Below is a set of records; reproduce them exactly without their pictures.
*** The records
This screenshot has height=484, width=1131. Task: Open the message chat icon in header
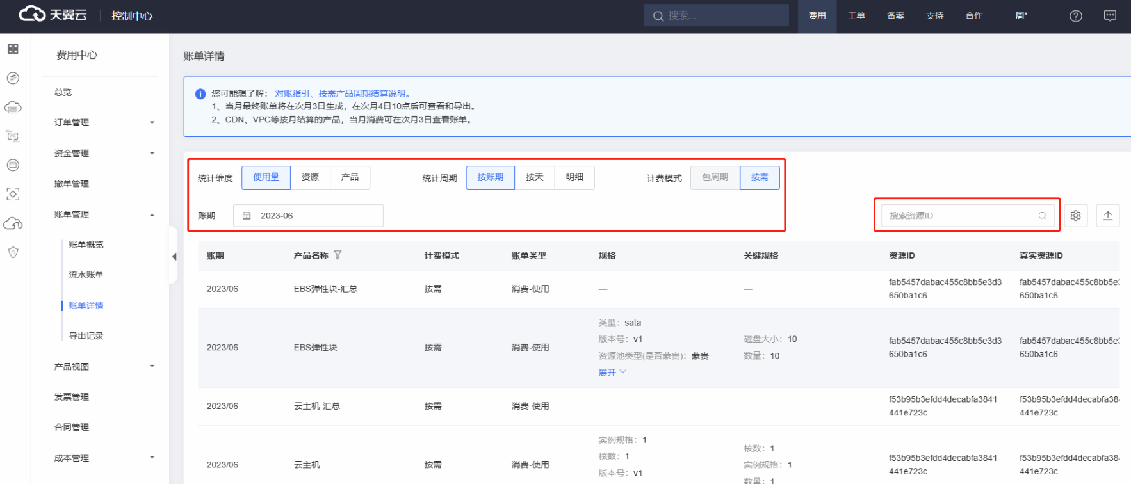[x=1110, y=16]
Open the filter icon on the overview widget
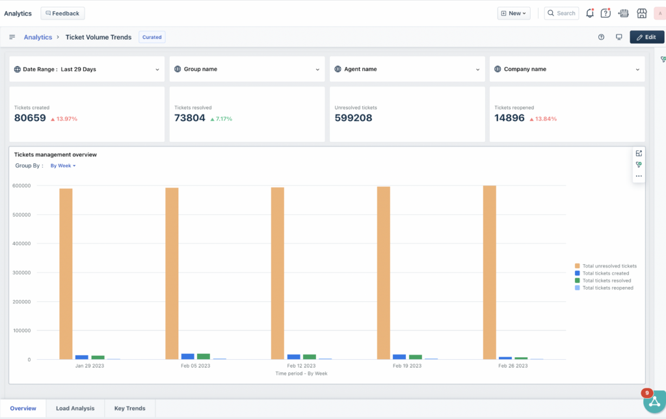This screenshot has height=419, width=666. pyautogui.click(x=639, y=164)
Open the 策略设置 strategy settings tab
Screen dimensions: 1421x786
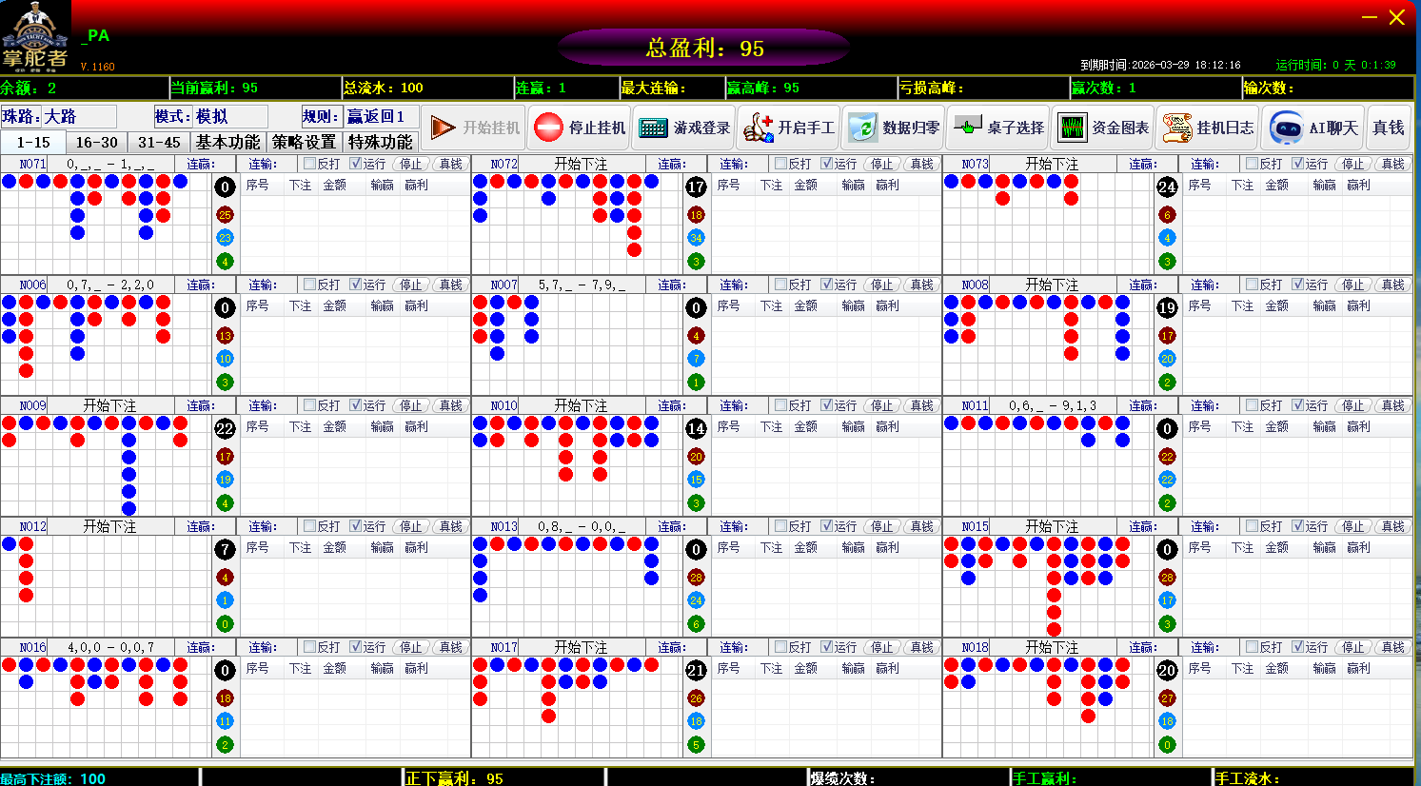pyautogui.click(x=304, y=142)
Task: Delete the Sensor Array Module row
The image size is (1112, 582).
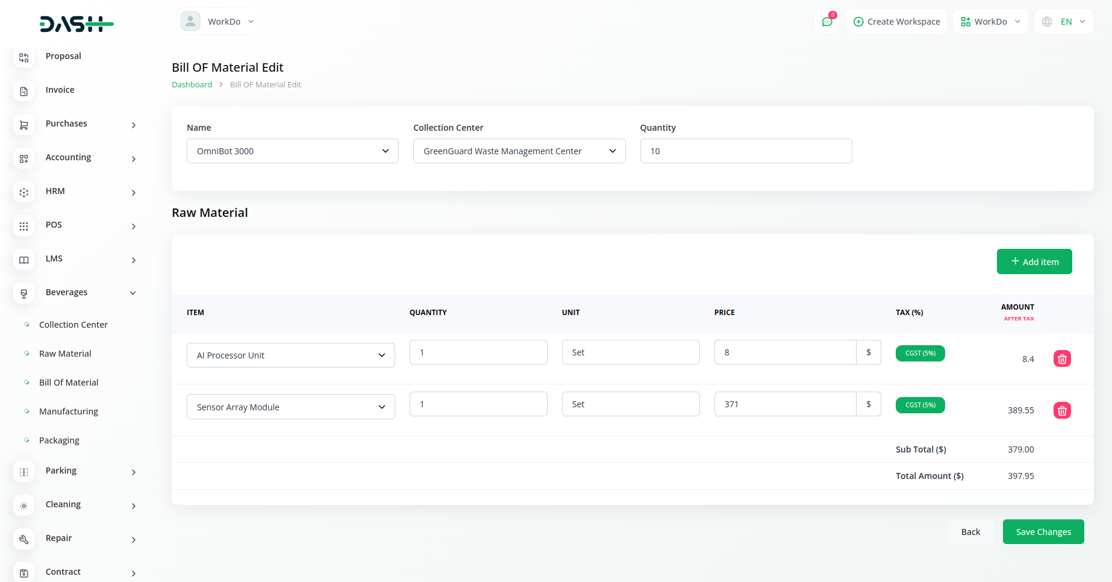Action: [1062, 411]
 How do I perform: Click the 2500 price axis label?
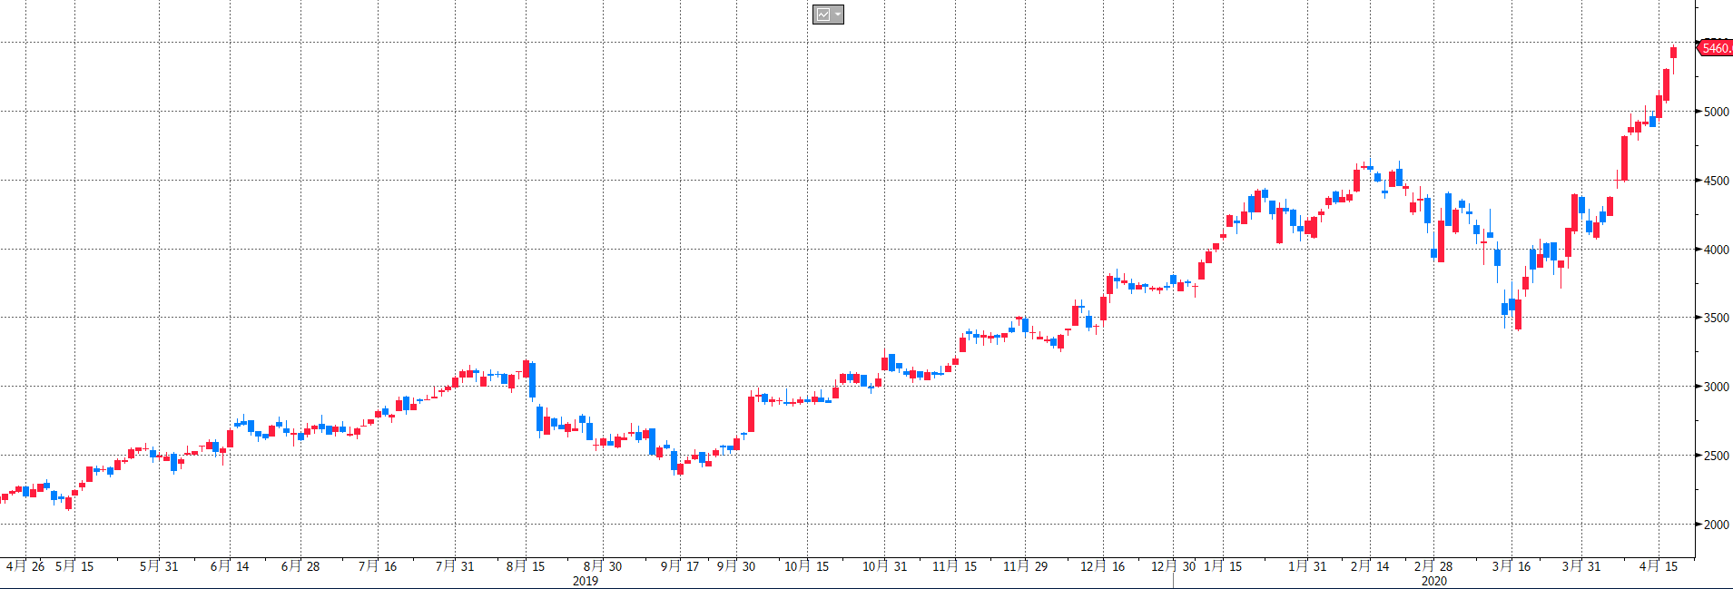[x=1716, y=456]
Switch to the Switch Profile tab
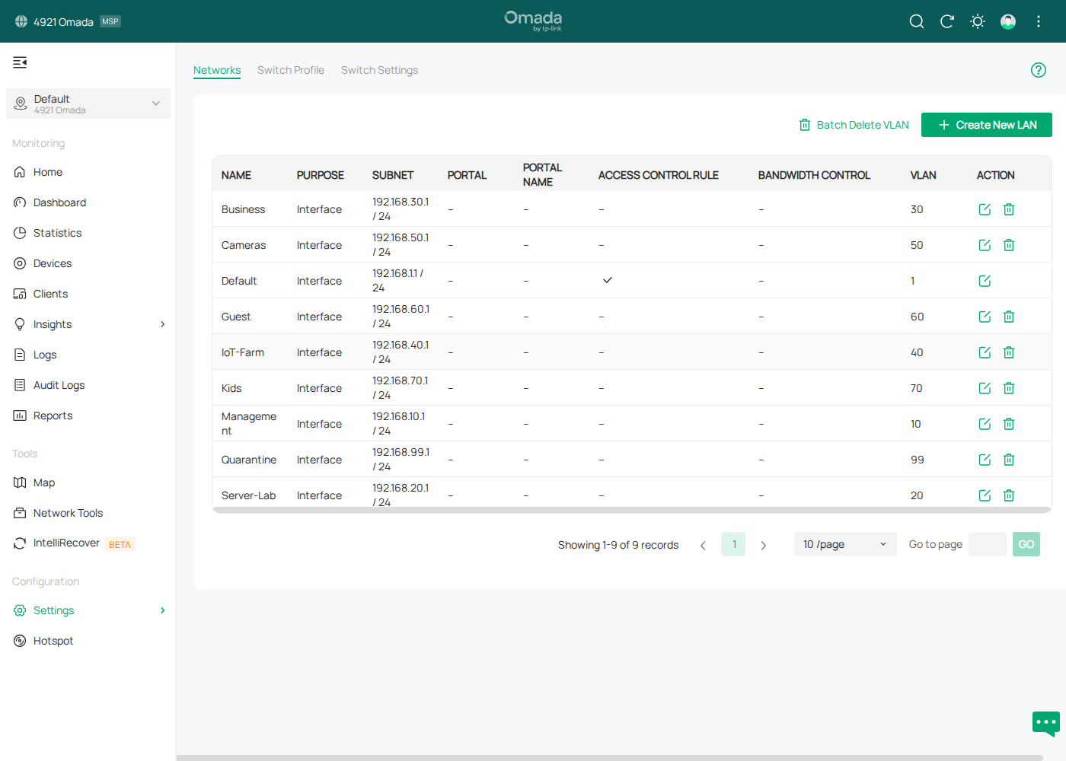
******
Output for this task:
This screenshot has height=484, width=1131. Task: Open the message chat icon in header
[x=1110, y=16]
Open the filter icon on the overview widget
This screenshot has height=419, width=666. pyautogui.click(x=639, y=164)
Open the 策略设置 strategy settings tab
Screen dimensions: 1421x786
pyautogui.click(x=304, y=142)
Task: Delete the Sensor Array Module row
The image size is (1112, 582).
Action: [1062, 411]
 How do I perform: Click the 2500 price axis label?
[x=1716, y=456]
Switch to the Switch Profile tab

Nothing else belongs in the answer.